To evaluate the significance of the conditional entropy for each biometric feature category, a simulation approach was used. For each contingency table created, 4,000 random contingency tables were generated based on the structure of the original table. These random tables were created using a multinomial distribution, denoted as $MN\left( {{n_r},\,\left[ {{p_{c1}}, \ldots ,{p_{ck}}} \right]} \right)$ where ${N_r}$ represents the total number of seeds in each respiration pattern (r), p represents the probability of a seed belonging to each biometric class (c) and k is the total number of biometric feature categories. For each randomly generated table, the conditional entropy was calculated and compared to the entropy of the original table. The significance of entropy reduction was determined by checking whether the observed reduction in entropy was greater than 95% of the entropy reductions from the random tables. This corresponds to a significance level of 0.05, ensuring that only meaningful reductions in entropy were identified as statistically significant.

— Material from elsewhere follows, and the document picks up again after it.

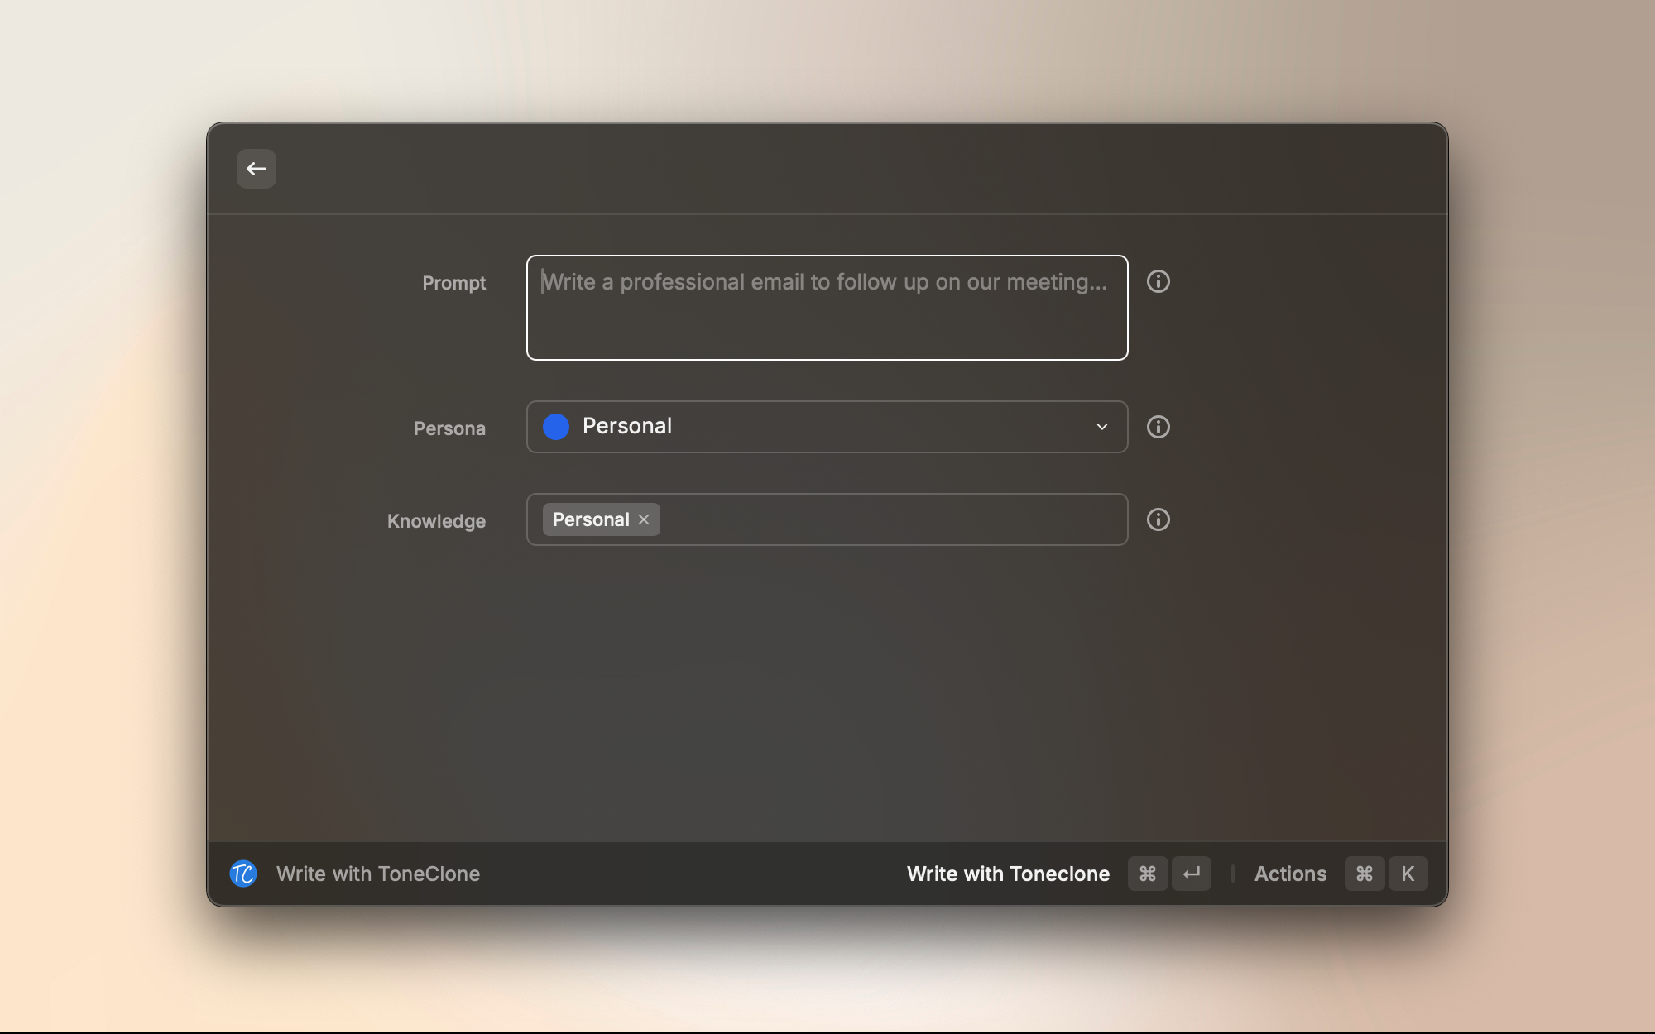Click Write with ToneClone label bottom left
1655x1034 pixels.
378,874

Visualization of O₂ consumption and biometric measurements relationship

To visualize the relationship between seed biometric feature categories and respiration profiles, a heatmap was created using the significant biometric categories identified in the analysis. These significant categories were used to determine whether each seed exhibited the corresponding characteristic, resulting in a binary matrix where a value of 1 indicated the presence of the biometric feature category and 0 indicated its absence. The binary matrix was constructed with dimensions of ${N_r} \times C$ where ${N_r}$ were the seeds from the respiration patterns r₁ and r ₂ and C denotes the significant biometric feature classes. Seeds were displayed along the rows, and biometric categories were displayed along the columns. To enhance the visualization, a dendrogram was included to group seeds with similar characteristics. This clustering was based on Euclidean distance and Ward’s D2 linkage method. Additionally, a data mechanics procedure was applied to further refine the grouping. This method used the clustering structure between seeds and biometric categories to create a weighted distance matrix, integrating the similarities between seeds and feature categories. This approach improved the visualization of patterns within the seed data, providing clearer insights into the relationship between biometric features and respiration profiles (Fushing and Chen, Reference Fushing and Chen2014; McVey et al., Reference McVey, Hsieh, Manriquez, Pinedo and Horback2021).

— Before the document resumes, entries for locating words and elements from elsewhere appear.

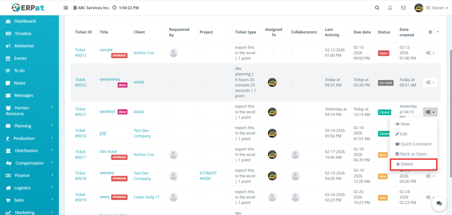Image resolution: width=452 pixels, height=215 pixels.
Task: Open the Ashton Cox client link for Ticket #0013
Action: pyautogui.click(x=144, y=53)
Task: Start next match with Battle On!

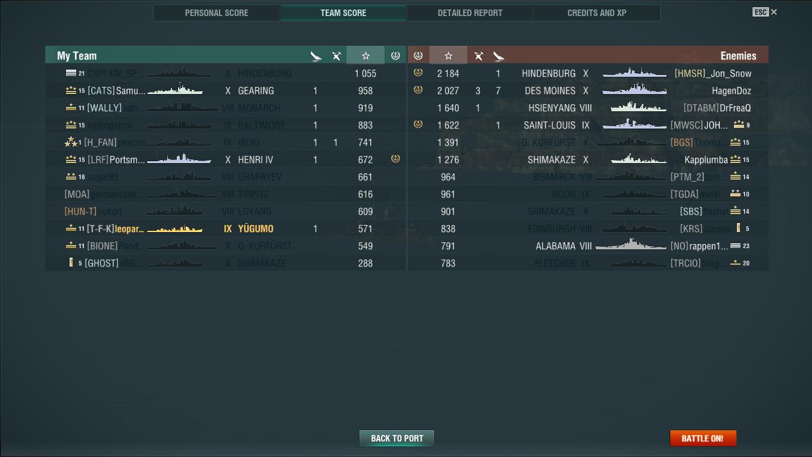Action: tap(702, 438)
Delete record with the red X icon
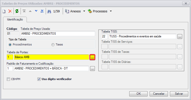 click(10, 11)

To assess how many seeds with the same respiration patterns shared similarities in the presence or absence of significant biometric features, a neighbourhood evaluation was performed along the row-axis of the heatmap’s dendrogram. This evaluation focused on identifying whether a seed’s five closest neighbours, determined by the branches of the dendrogram, mostly belonged to the same respiration pattern. The proportion of seeds that clustered with others from the same respiration pattern was then calculated and expressed as a percentage, providing a clear measure of how well the clustering captured the association between respiration patterns and biometric features.

All analyses were performed using R (version 3.5.2) and RStudio (version 2022.02.3). The following R packages were used for data visualization: pheatmap (version 1.0.12) for heatmaps, ggridges (version 0.5.6) for density plots, ggcorrplot (version 0.1.4) for correlation plots and ggplot2 (version 3.5.1) for bar and line plots. Hierarchical clustering was performed using the stats package (version 4.4.2).